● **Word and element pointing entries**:

________________________

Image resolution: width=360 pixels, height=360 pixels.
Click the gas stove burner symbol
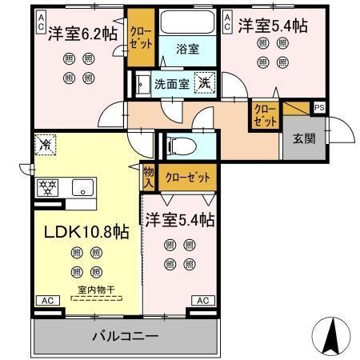[47, 188]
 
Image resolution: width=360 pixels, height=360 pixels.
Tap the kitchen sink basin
[81, 188]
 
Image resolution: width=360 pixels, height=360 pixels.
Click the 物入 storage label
[149, 176]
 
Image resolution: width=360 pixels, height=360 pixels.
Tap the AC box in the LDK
[46, 301]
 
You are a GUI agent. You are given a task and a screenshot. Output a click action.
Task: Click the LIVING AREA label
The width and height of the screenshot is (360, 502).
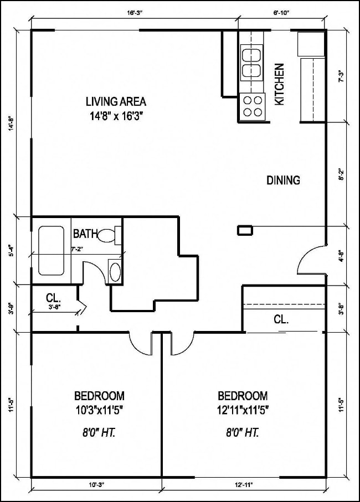click(x=116, y=101)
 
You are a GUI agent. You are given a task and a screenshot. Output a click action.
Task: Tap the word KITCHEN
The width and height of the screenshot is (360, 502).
click(x=280, y=84)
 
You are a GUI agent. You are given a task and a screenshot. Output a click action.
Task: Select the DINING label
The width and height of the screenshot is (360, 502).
click(x=283, y=180)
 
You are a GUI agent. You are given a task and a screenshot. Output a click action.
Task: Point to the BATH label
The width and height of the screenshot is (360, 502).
click(x=84, y=234)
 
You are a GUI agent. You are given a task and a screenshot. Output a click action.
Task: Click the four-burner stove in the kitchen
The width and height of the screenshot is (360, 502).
click(x=252, y=106)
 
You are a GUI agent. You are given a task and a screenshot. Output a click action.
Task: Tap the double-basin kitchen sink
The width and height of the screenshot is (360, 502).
click(x=251, y=63)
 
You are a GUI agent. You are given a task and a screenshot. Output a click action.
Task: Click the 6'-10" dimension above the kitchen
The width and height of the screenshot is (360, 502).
click(x=281, y=11)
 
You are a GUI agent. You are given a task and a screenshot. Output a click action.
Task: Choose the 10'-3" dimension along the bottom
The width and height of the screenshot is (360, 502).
click(x=96, y=485)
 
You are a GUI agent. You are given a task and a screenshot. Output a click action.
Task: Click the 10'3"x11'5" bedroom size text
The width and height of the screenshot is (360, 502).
click(x=99, y=410)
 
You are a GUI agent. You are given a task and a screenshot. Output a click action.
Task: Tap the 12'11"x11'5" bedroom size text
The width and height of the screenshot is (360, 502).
click(x=243, y=410)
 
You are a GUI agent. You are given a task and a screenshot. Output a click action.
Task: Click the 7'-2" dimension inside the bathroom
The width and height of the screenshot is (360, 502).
click(x=78, y=250)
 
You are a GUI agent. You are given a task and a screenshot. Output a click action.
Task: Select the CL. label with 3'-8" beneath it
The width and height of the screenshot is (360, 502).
click(x=53, y=298)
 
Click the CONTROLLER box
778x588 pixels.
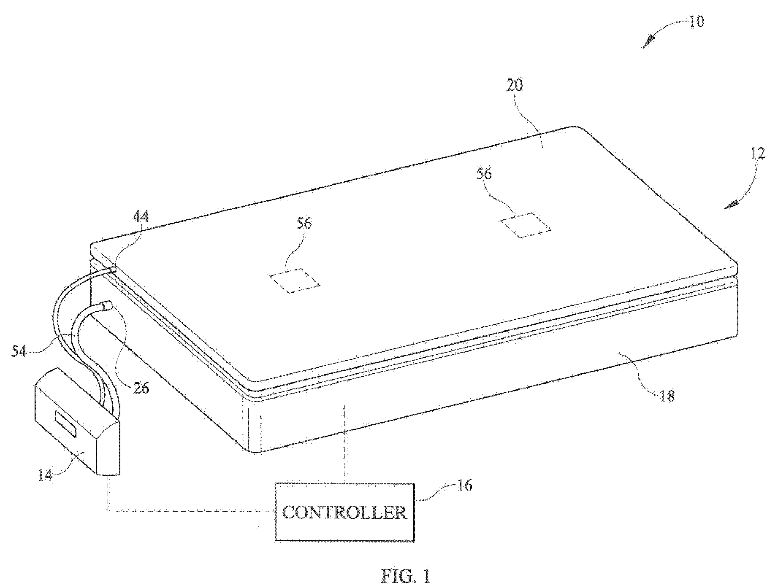(x=344, y=512)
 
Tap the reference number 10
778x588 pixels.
(x=697, y=21)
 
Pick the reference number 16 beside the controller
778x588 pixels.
(x=464, y=485)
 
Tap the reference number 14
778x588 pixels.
(x=45, y=475)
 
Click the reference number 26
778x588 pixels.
(x=141, y=387)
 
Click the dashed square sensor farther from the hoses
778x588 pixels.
(x=525, y=225)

________________________

● **TASK OBJECTIVE**: Can you reproduce all of the records above, substituting "callout number" for every "reference number" and changing nothing else? Leave out the pictures.

● **ANSWER**:
Image resolution: width=360 pixels, height=360 pixels.
Click the gas stove burner symbol
[47, 188]
 
Image resolution: width=360 pixels, height=360 pixels.
Tap the kitchen sink basin
[81, 188]
 
Image resolution: width=360 pixels, height=360 pixels.
Click the 物入 storage label
[149, 176]
 
Image resolution: width=360 pixels, height=360 pixels.
Tap the AC box in the LDK
[46, 301]
 
You are a GUI agent. You are given a task and a screenshot. Output a click action.
Task: Click the LIVING AREA label
The width and height of the screenshot is (360, 502).
click(x=116, y=101)
 
You are a GUI agent. You are given a task and a screenshot. Output a click action.
Task: Tap the word KITCHEN
The width and height of the screenshot is (360, 502).
click(x=280, y=84)
 
You are a GUI agent. You are given a task and a screenshot. Output a click action.
Task: Select the DINING label
The width and height of the screenshot is (360, 502).
click(x=283, y=180)
 
You are a GUI agent. You are given a task and a screenshot. Output a click action.
Task: Point to the BATH label
The width and height of the screenshot is (360, 502).
click(x=84, y=234)
 
You are a GUI agent. You are given a task and a screenshot. Output a click action.
Task: Click the four-burner stove in the kitchen
The width and height of the screenshot is (360, 502).
click(x=252, y=106)
 
You are a GUI agent. You are given a task and a screenshot. Output a click action.
Task: Tap the double-basin kitchen sink
The width and height of the screenshot is (360, 502).
click(x=251, y=63)
 
You are a GUI agent. You are given a task and a screenshot. Output a click action.
Task: Click the 6'-10" dimension above the kitchen
The width and height of the screenshot is (360, 502).
click(x=281, y=11)
 
You are a GUI agent. You are given a task and a screenshot. Output a click action.
Task: Choose the 10'-3" dimension along the bottom
The width and height of the screenshot is (360, 502).
click(x=96, y=485)
 
You are a GUI agent. You are given a task and a screenshot. Output a click action.
Task: Click the 10'3"x11'5" bedroom size text
The width and height of the screenshot is (360, 502).
click(x=99, y=410)
 
You are a GUI agent. You are given a task and a screenshot. Output a click action.
Task: Tap the 12'11"x11'5" bedroom size text
The width and height of the screenshot is (360, 502).
click(x=243, y=410)
 
You are a GUI agent. You are given a task and a screenshot. Output a click action.
Task: Click the 7'-2" dimension inside the bathroom
The width and height of the screenshot is (360, 502).
click(x=78, y=250)
 
You are a GUI agent. You are given a task and a screenshot. Output a click action.
Task: Select the CL. label with 3'-8" beneath it
The width and height of the screenshot is (360, 502).
click(x=53, y=298)
 
Click the CONTROLLER box
778x588 pixels.
(x=344, y=512)
 
Tap the callout number 10
778x588 pixels.
(x=697, y=21)
 
Pick the callout number 16 beside the controller
778x588 pixels.
(x=464, y=485)
 
Tap the callout number 14
778x588 pixels.
(x=45, y=475)
 
Click the callout number 26
778x588 pixels.
(x=141, y=387)
 
Click the dashed square sensor farther from the hoses
778x588 pixels.
(x=525, y=225)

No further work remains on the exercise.